● TASK TO CARRY OUT
Reproduce, word for word, the passage below on acetaminophen as an additive for intravenous regional anesthesia.

● PASSAGE
━━━━━━━━━━━━━━━━

The main mechanism of analgesic effect of acetaminophen is demonstrated to be through its action on central nervous system mediated by inhibition of prostaglandin synthesis [
11,
12]. Acetaminophen is also shown to inhibit cyclooxygenase (COX) enzyme in vivo [
13,
14].
In a recent study, paracetamol added to lidocaine for IVRA improved quality of anesthesia and delayed tourniquet pain onset time, reduced intraoperative and postoperative analgesic consumption [
15] in which paracetamol 300 mg was added to 40 ml solution for IVRA similar to present study. Sen H et al. [
15] compared the IVRA lidocaine and paracetamol mixture with IVRA lidocaine plus intravenous acetaminophen whereas the present study compared the effects of IVRA lidocaine and acetaminophen mixture vs IVRA lidocaine and ketorolac mixture. The results of this study were comparable to the previous study, except that, in this study intravenous acetaminophen for IVRA did not significantly reduce intraoperative analgesic consumption. The time points of intraoperative analgesic administration were also different. Sen H et al. [
15] used fentanyl for decreasing tourniquet pain when VAS > 4 but in the present study VAS > 3 was the cut-off pain score, thus intraoperative analgesics were administered in more number of patients than study conducted by Sen H et al. [
15].

━━━━━━━━━━━━━━━━

● PROVIDED RECORDS

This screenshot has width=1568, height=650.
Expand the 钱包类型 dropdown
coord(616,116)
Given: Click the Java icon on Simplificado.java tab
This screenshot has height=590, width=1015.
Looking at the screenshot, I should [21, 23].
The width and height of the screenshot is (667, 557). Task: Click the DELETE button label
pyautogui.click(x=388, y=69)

━━━━━━━━━━━━━━━━

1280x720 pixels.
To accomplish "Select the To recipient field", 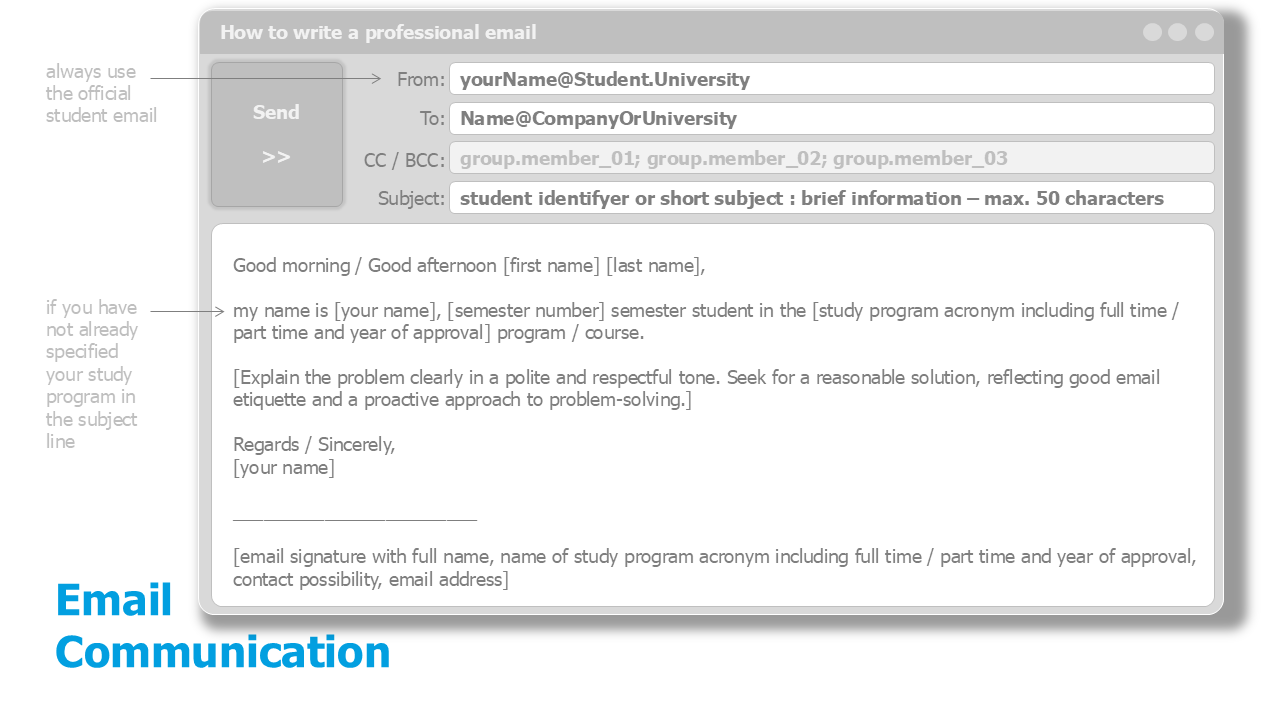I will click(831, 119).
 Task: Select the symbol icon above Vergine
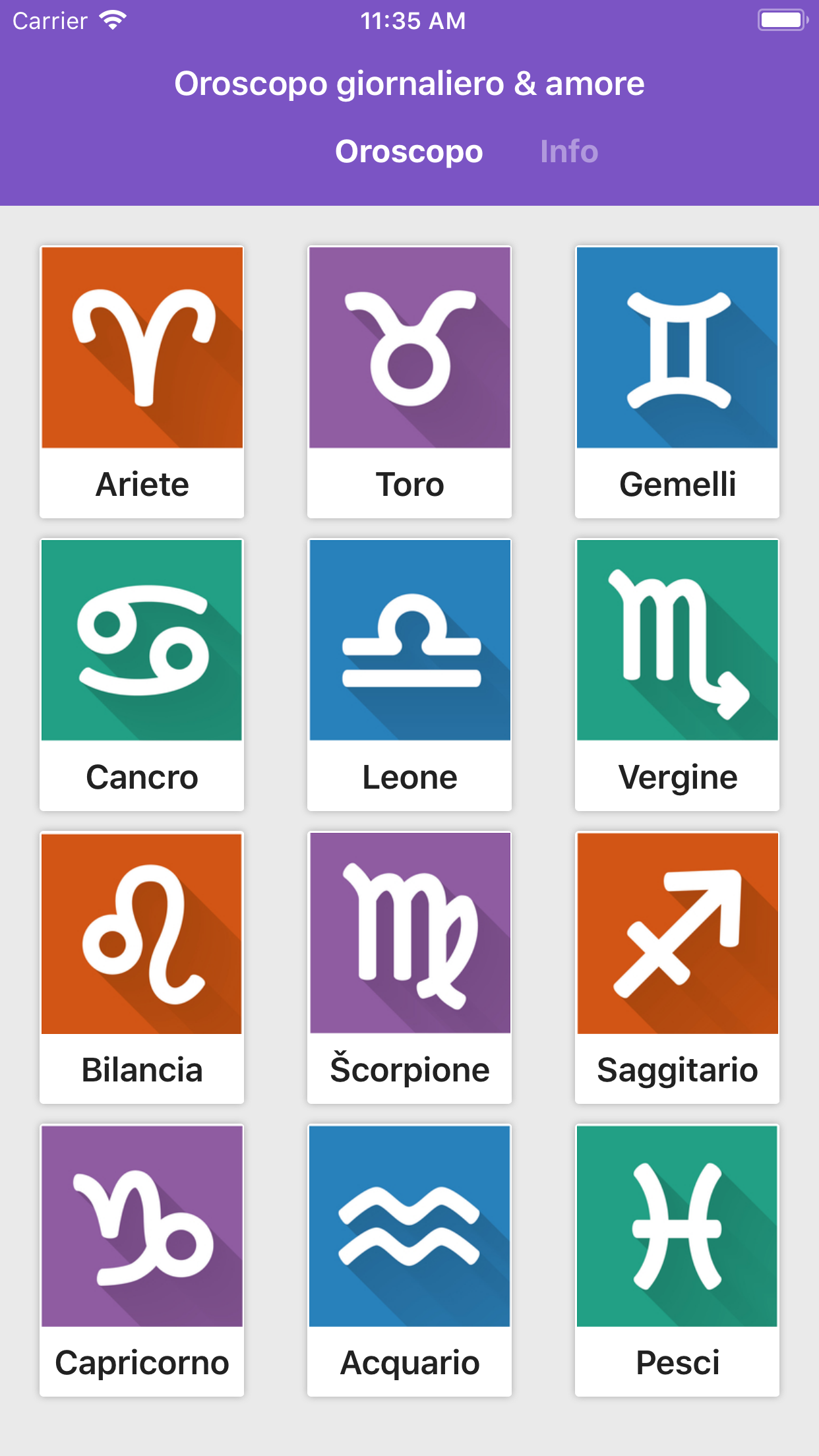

━━━━━━━━━━━━━━━━

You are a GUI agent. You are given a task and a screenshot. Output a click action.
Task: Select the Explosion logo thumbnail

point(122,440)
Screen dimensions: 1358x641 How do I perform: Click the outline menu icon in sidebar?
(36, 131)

━━━━━━━━━━━━━━━━

● SOLUTION
The main mechanism of analgesic effect of acetaminophen is demonstrated to be through its action on central nervous system mediated by inhibition of prostaglandin synthesis [
11,
12]. Acetaminophen is also shown to inhibit cyclooxygenase (COX) enzyme in vivo [
13,
14].
In a recent study, paracetamol added to lidocaine for IVRA improved quality of anesthesia and delayed tourniquet pain onset time, reduced intraoperative and postoperative analgesic consumption [
15] in which paracetamol 300 mg was added to 40 ml solution for IVRA similar to present study. Sen H et al. [
15] compared the IVRA lidocaine and paracetamol mixture with IVRA lidocaine plus intravenous acetaminophen whereas the present study compared the effects of IVRA lidocaine and acetaminophen mixture vs IVRA lidocaine and ketorolac mixture. The results of this study were comparable to the previous study, except that, in this study intravenous acetaminophen for IVRA did not significantly reduce intraoperative analgesic consumption. The time points of intraoperative analgesic administration were also different. Sen H et al. [
15] used fentanyl for decreasing tourniquet pain when VAS > 4 but in the present study VAS > 3 was the cut-off pain score, thus intraoperative analgesics were administered in more number of patients than study conducted by Sen H et al. [
15].